_What you need to do_: How do the records below read from their first line through the line containing "Select circle beside ₹389.00 Other Charges"? Write those lines out exactly.

_Data extracts_:
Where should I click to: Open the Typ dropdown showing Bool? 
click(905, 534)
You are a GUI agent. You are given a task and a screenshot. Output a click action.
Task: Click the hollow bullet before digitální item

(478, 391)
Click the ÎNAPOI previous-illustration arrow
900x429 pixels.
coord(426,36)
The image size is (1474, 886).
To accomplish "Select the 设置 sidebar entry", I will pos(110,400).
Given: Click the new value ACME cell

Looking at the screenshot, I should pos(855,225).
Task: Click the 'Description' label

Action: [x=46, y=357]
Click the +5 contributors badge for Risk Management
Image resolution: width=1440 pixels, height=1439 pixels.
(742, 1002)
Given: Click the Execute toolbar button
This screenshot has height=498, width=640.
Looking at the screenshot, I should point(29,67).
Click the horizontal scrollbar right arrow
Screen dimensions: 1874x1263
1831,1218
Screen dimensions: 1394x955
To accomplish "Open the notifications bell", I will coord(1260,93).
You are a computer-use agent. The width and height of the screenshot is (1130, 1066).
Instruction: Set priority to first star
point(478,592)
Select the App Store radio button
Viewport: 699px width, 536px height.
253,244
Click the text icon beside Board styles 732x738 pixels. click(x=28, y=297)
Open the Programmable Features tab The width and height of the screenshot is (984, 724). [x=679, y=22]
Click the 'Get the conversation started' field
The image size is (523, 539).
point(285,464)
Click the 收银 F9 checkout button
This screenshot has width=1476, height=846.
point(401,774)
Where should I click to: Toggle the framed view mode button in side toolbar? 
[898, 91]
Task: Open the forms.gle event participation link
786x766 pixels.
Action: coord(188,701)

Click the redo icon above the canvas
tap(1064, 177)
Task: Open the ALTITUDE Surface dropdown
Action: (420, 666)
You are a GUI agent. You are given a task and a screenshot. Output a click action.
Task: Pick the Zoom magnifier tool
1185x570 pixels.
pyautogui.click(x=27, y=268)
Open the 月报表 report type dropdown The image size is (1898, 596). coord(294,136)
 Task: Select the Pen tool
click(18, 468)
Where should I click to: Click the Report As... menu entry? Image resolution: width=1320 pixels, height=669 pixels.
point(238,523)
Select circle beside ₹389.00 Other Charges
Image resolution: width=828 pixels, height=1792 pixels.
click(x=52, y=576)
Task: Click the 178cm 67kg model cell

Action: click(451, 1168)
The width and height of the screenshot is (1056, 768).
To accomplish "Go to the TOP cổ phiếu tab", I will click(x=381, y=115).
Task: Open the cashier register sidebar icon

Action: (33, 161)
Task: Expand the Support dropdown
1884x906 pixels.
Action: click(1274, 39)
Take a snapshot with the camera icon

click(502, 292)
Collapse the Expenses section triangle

_Task solution_:
Where should I click to: Open the Typ dropdown showing Bool? 
click(905, 534)
You are a GUI agent. You are given a task and a screenshot. Output a click action.
Task: Click the hollow bullet before digitální item

(478, 391)
Click the ÎNAPOI previous-illustration arrow
900x429 pixels.
coord(426,36)
The image size is (1474, 886).
To accomplish "Select the 设置 sidebar entry", I will pos(110,400).
Given: Click the new value ACME cell

Looking at the screenshot, I should pos(855,225).
Task: Click the 'Description' label

Action: [x=46, y=357]
Click the +5 contributors badge for Risk Management
Image resolution: width=1440 pixels, height=1439 pixels.
(742, 1002)
Given: Click the Execute toolbar button
This screenshot has height=498, width=640.
Looking at the screenshot, I should point(29,67).
Click the horizontal scrollbar right arrow
Screen dimensions: 1874x1263
1831,1218
Screen dimensions: 1394x955
To accomplish "Open the notifications bell", I will coord(1260,93).
You are a computer-use agent. The width and height of the screenshot is (1130, 1066).
Instruction: Set priority to first star
point(478,592)
Select the App Store radio button
Viewport: 699px width, 536px height.
253,244
Click the text icon beside Board styles 732x738 pixels. click(x=28, y=297)
Open the Programmable Features tab The width and height of the screenshot is (984, 724). [x=679, y=22]
Click the 'Get the conversation started' field
The image size is (523, 539).
point(285,464)
Click the 收银 F9 checkout button
This screenshot has width=1476, height=846.
point(401,774)
Where should I click to: Toggle the framed view mode button in side toolbar? 
[898, 91]
Task: Open the forms.gle event participation link
786x766 pixels.
Action: coord(188,701)

Click the redo icon above the canvas
tap(1064, 177)
Task: Open the ALTITUDE Surface dropdown
Action: (420, 666)
You are a GUI agent. You are given a task and a screenshot. Output a click action.
Task: Pick the Zoom magnifier tool
1185x570 pixels.
pyautogui.click(x=27, y=268)
Open the 月报表 report type dropdown The image size is (1898, 596). coord(294,136)
 Task: Select the Pen tool
click(18, 468)
Where should I click to: Click the Report As... menu entry? Image resolution: width=1320 pixels, height=669 pixels.
point(238,523)
Select circle beside ₹389.00 Other Charges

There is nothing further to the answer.